Landor, unshakeable in the face of most violent assaults, took a step back in alarm.
“Stop lurking,” Nellie said.
A Shropshire Lad
On his way to the Dead Man’s Hole, Frobisher took a detour through the Floral Hall opposite the police station. He could smell lilac. The scent drew him inside like a thread, to a stall that had a row of galvanized buckets full of great-headed blooms that must have come up from the country somewhere.
He should buy Lottie some flowers. She disliked lilacs. And lilies, of course, the French reserved lilies for funerals. Freesias, perhaps, something that indicated spring. Or tulips. You couldn’t go wrong with tulips. He would stop in on the way home.
He was keeping knowledge of Lottie away from Bow Street. His colleagues would have been intrigued to know he had a French wife, even more intrigued to know that she was often not in her right mind. He preferred that they imagine his wife was called Hilda or Mabel and that she scurried around him when he came home, hanging up his overcoat, frying him a pork chop, soothing his troubled brow. They would have been baffled by the erratic Lottie, who would sometimes spend an entire evening crooning to a little cloth doll she had made.
He drank in the perfume of the lilacs. There had been lilacs growing wild along the lane leading to the farm cottage where he lived when he was a boy. And hawthorn, its sour scent the herald of summer. God, he missed the smell of the hedgerow.
“Help you, guv’nor?” the stallholder said, but Frobisher shied away, overcome by reminiscence of the past, for the innocent hopes of boyhood. It was unexpected, where was it coming from? It could hardly have been aroused by the Cokers. And not by Miss Kelling, surely? He had only met her for the first time yesterday, not long enough for her to have pierced his shell (he imagined a needle rather than a sword)。
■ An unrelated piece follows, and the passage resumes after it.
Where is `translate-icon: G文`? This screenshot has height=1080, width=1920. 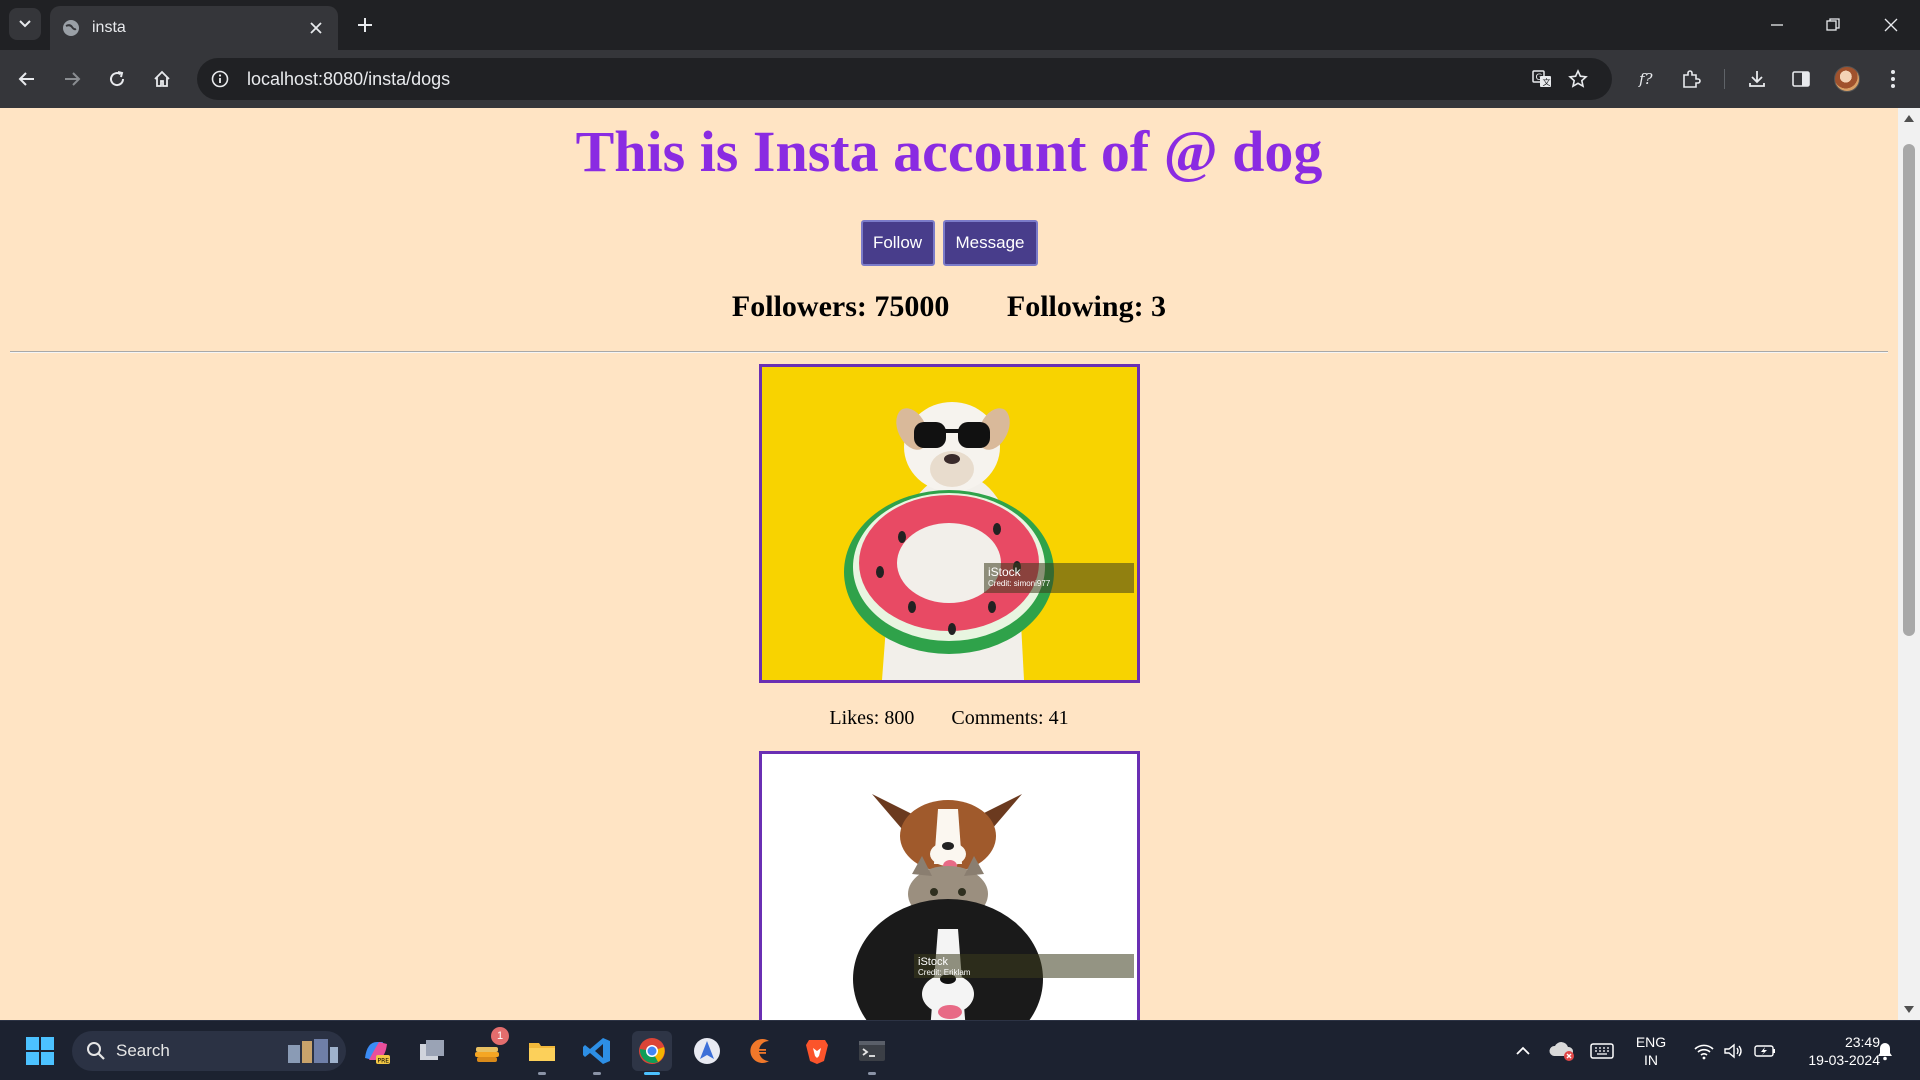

Had he done the right thing in engaging Miss Kelling? He was not about to put her in any danger, was he? She seemed the spirited type (“Absolutely, Chief Inspector”)。 It was a relief to come across that in a woman. She was not mad, nor French, nor particularly beautiful. She was a librarian.
He left thoughts of Gwendolen Kelling behind, along with the lilacs. There was a dead girl waiting for him. Perhaps she was the one he should be taking flowers to.
Après la Guerre
“Have you had a good look at them, Miss Kelling?” Detective Chief Inspector Frobisher asked Gwendolen as they watched the Cokers swagger away in their Bentleys. “And do you think that you can do what I’m asking of you?”
“Absolutely, Chief Inspector.”
Gwendolen believed that it was always best to sound confident, even if you were not. It helped to prevent those around you from faltering. It was something that had served her well during the war, of course, but it had also proved a useful trait to have in the Library afterwards. Her fellow assistant librarians—the Misses Tate, Rogerson and Shaw—often seemed to need a steadying hand on the tiller. It had never ceased to surprise Gwendolen how much panic could be engendered by a misplaced book or an index card wrongly filed. Miss Tate, Miss Rogerson, Miss Shaw and even their Head in Clifford Street, Mr. Pollock (yes, a man—a man, it seemed, must always be the Head), could get all a-twitter over the smallest thing. York was planning a new Carnegie Library in Museum Street and Gwendolen worried that the delicate hearts would not be able to stand the excitement of the move, let alone the reshelving of all those books.